* Begin *
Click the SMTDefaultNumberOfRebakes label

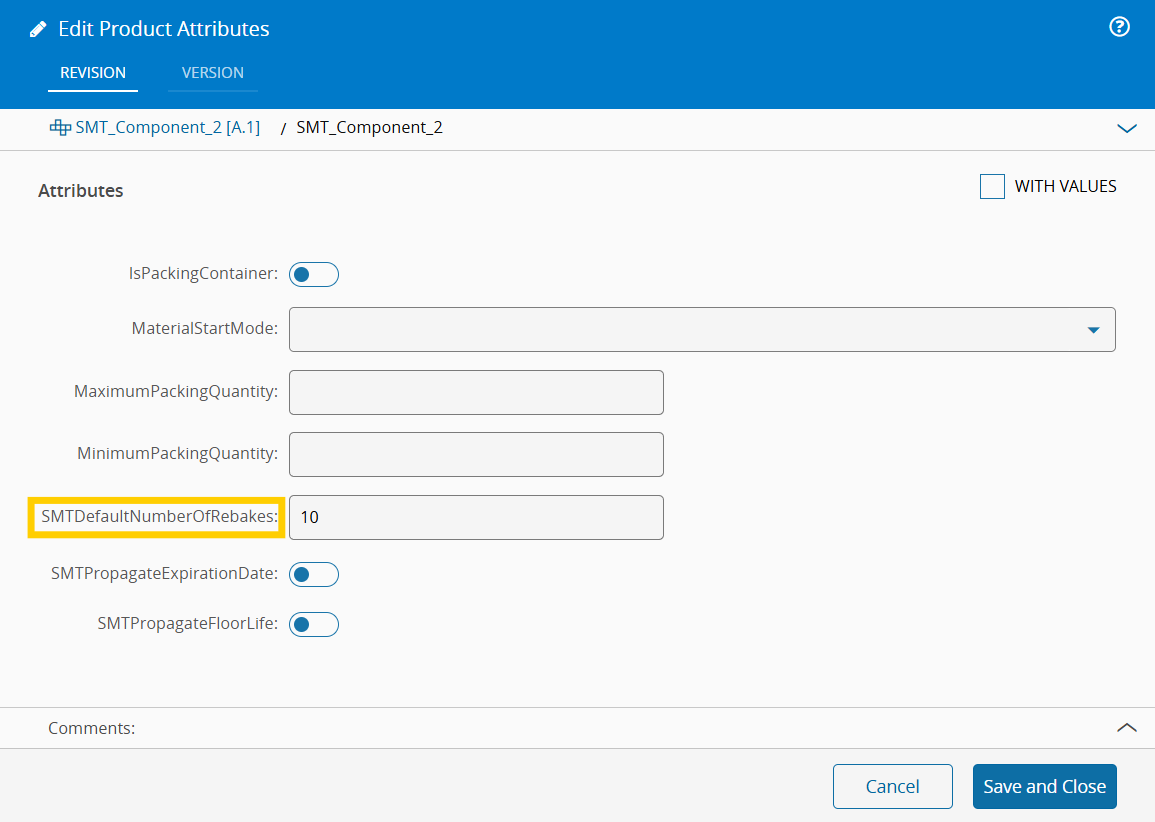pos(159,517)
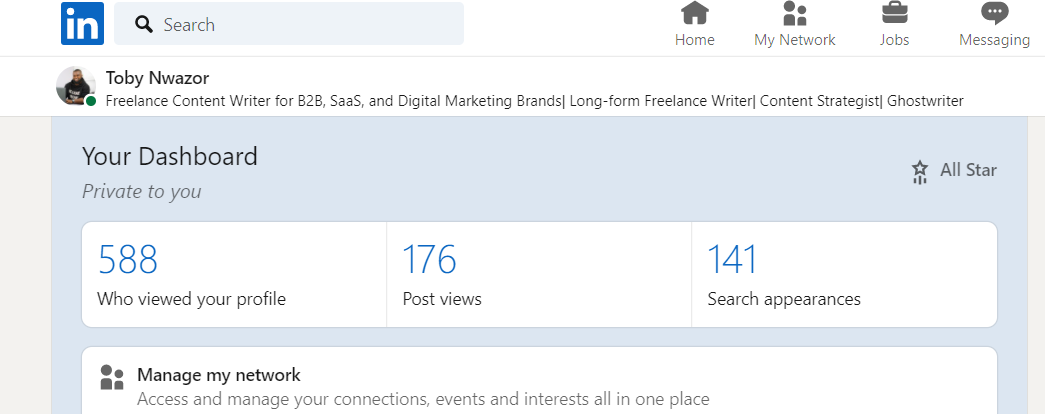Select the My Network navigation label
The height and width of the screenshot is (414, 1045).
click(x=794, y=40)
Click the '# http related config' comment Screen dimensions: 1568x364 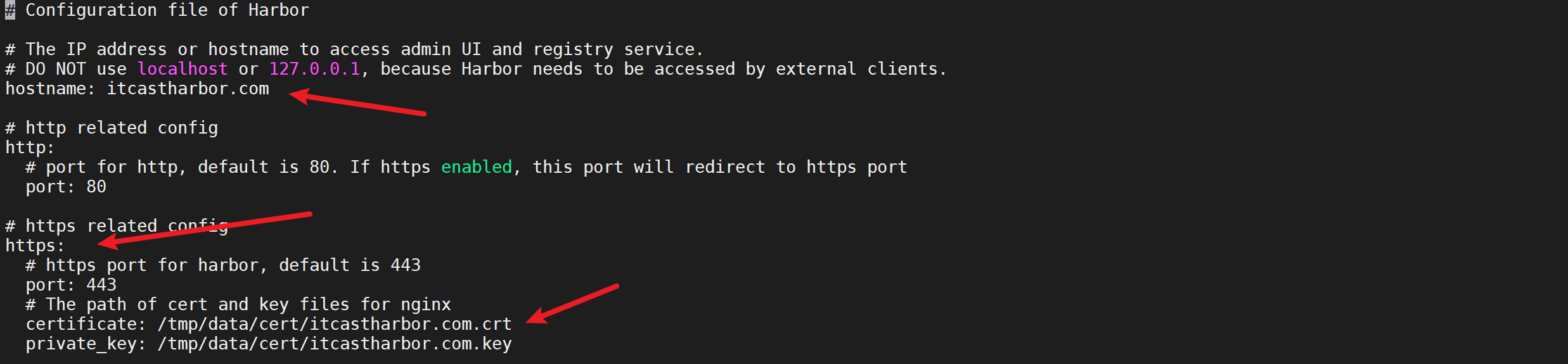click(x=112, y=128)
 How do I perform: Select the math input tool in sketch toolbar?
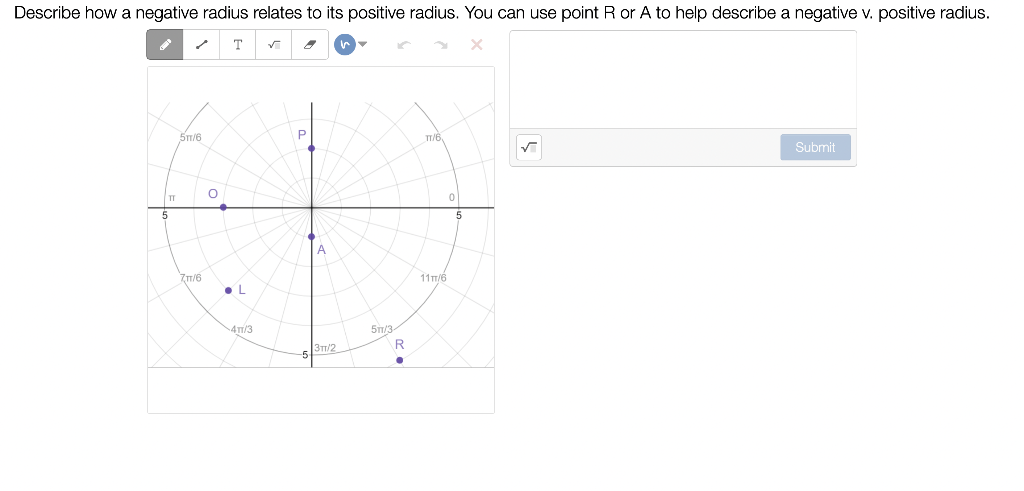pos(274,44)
* End *
Objective >>
Copy the records from the line containing "How do I perform: Select" through the end of the records, both included, and leave the pictures out of your copy.

Output of the task >>
 How do I perform: Select the math input tool in sketch toolbar?
pos(274,44)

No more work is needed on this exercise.